This summer we’re experimenting with brewing compost tea for our plants. In a nutshell, compost tea is a concoction of compost diluted in aerated water. This was something we learned about while taking the Organic Master Gardener‘s course at Gaia College and its potential to augment soil and plant health has been demonstrated by Dr. Elaine Ingham.
Most home gardeners (and even farmers) don’t make enough compost for their gardens/farms. Compost tea is all about stretching the benefits from the compost we have as far as possible by breeding the beneficial microbes in the compost. To do this we need to create the right environment for the microbes to thrive. It involves 4 basic components:
1. Microbes in Compost
The most important component of compost tea is the compost! You’ll need a small sample of your best compost. Compost tea will only ever be as beneficial (or detrimental!) as the bacteria we’re breeding so make sure you use the BEST compost possible as brewing compost tea may potentially multiply bad bacteria. As much as we advocate the use of beneficial bacteria and fungi in our gardens, don’t forget that our contemporary addiction to sterility and antibiotics comes from a history of human exposure to bad microbes (plagues, infections and disease)!
It’s best to use homemade compost to ensure that you’re propagating beneficial bacteria that already thrive in your specific environment. However, if you’re unsure about the quality of your own compost, you can try to use quality-assured store-bought compost like Jocelyn’s Soil Booster (worm castings).
2. Dechlorinated water
Water is used as a medium to host the bacteria. Rain water is fine to use at is, but tap water will be chlorinated. Our municipalities chlorinate our water to disinfect it from bad microbes, however it also kills the good guys… needless to say, chlorine could render our entire project useless!
To dechlorinate water, you first have to figure out whether your municipality uses chlorine or chloramine. The former can simply be removed by aerating the water for 24 hours prior to adding the compost. The latter is slightly too strongly bound to be off gassed. Instead chloramine can be neutralized immediately with vitamin C power. In Toronto, we have chloramine in our water.
3. Microbe Food
Microbes need food too. We can feed them a mixture of any combination of liquid kelp, molasses, sea minerals, and liquid fish. But don’t overdo it, or the brew can go anaerobic.
Finally, we need to encourage the good aerobic bacteria to reproduce and kills off any bad anaerobic bacteria. We do this by providing the environment for the former to thrive and the latter to die by aerating the mixture. This is typically done with some sort of pump … the brewing process will essentially by an aerobic bacteria Jacuzzi!
For the same reasons as above, it’s best to brew your compost tea outside as opposed to indoors to ensure that you are propagating beneficial bacteria that thrive in the temperature you’ll be using the compost tea in.
There are tons of recipes out there each with a slightly different ratio of the 4 aforementioned components. This is the one we’re using right now:
- 5 gallons of water (dechlorinated with a sprinkle of vitamin C powder)
- 2 cups of vermicompost
- 1 tbsp liquid kelp
- 1 tbsp molasses
- 1 tsp sea minerals
We aerate the mixture for 24 hours and spray the mixture on the leaves of our plants before 10am in the morning while the plant’s stomata are still open. There are diminishing returns when the mixture is aerated for more than 24 hours as the bacteria may be saturated and run out of food. The tea must be used within 2-5 hours of ending the aeration process as we’ve artificially induced the reproduction of the aerobic bacteria to a much higher concentration than what could occur naturally. When we stop providing their preferred environment (via aeration), they will die off quite quickly.
Tea is ready. Guests are ready.
…IT’S TEA PARTY TIME!!
|Is it compost tea or is it a cesspool???
…Only a microscope can tell!
Compost tea can be applied to soil or folliarly (on the leaves) on plants. At the BUFCO Lab, we’re experimenting with foliar applications for disease prevention and potentially reversal. For example, we’re trying to prevent and reverse early signs of powdery mildew on our zucchini and tomatoes.

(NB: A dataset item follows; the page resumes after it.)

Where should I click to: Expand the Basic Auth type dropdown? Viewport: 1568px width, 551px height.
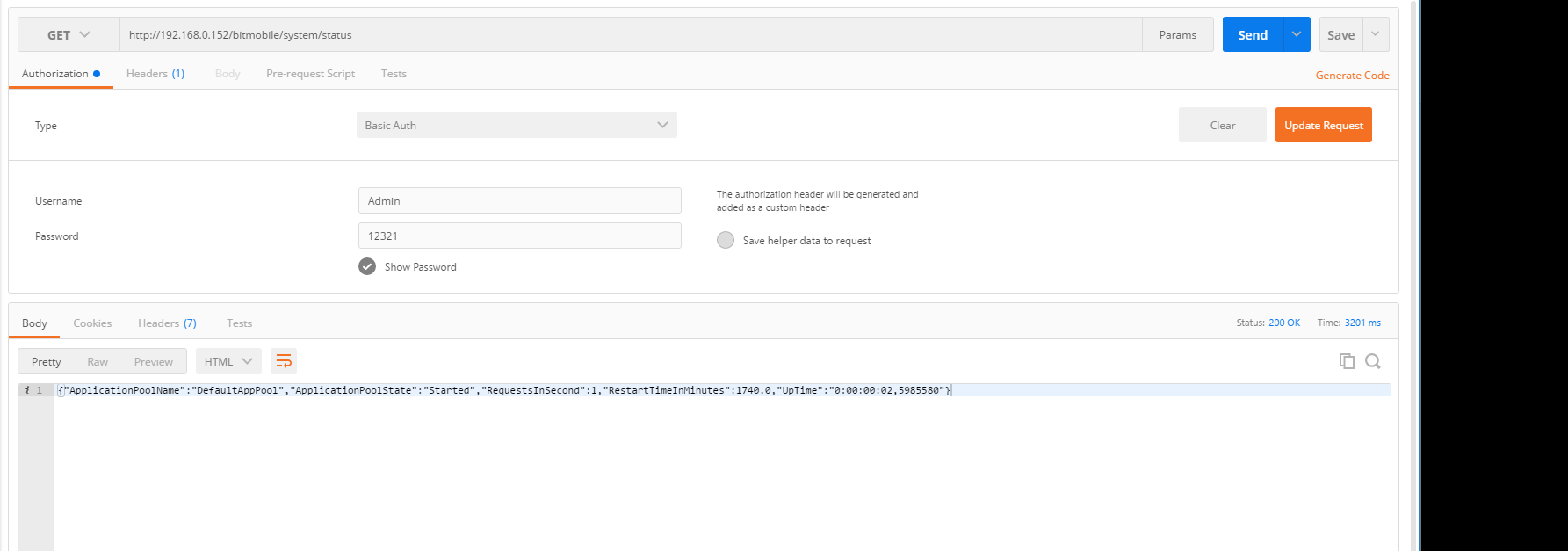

The idea is to coat the plants with beneficial aerobic bacteria that will colonize on the plants and out compete and crowd out the bad guys. That said, be careful to spray both the tops and undersides of the leaves.

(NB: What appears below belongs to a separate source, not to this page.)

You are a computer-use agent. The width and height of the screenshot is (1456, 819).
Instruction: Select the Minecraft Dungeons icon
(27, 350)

Stay tuned for the results of our little experiment!
Despite all this theory, it’s ultimately impossible to know whether the compost tea will be beneficial or not unless we have a microscope to see what kinds of bacteria and nematodes are present. So yes, we’ve been naively spraying our plants with Who-Knows-What. But fret not, for we’re making plans to get our hands on a microscope and we’re soooo excited to share what we’ll see!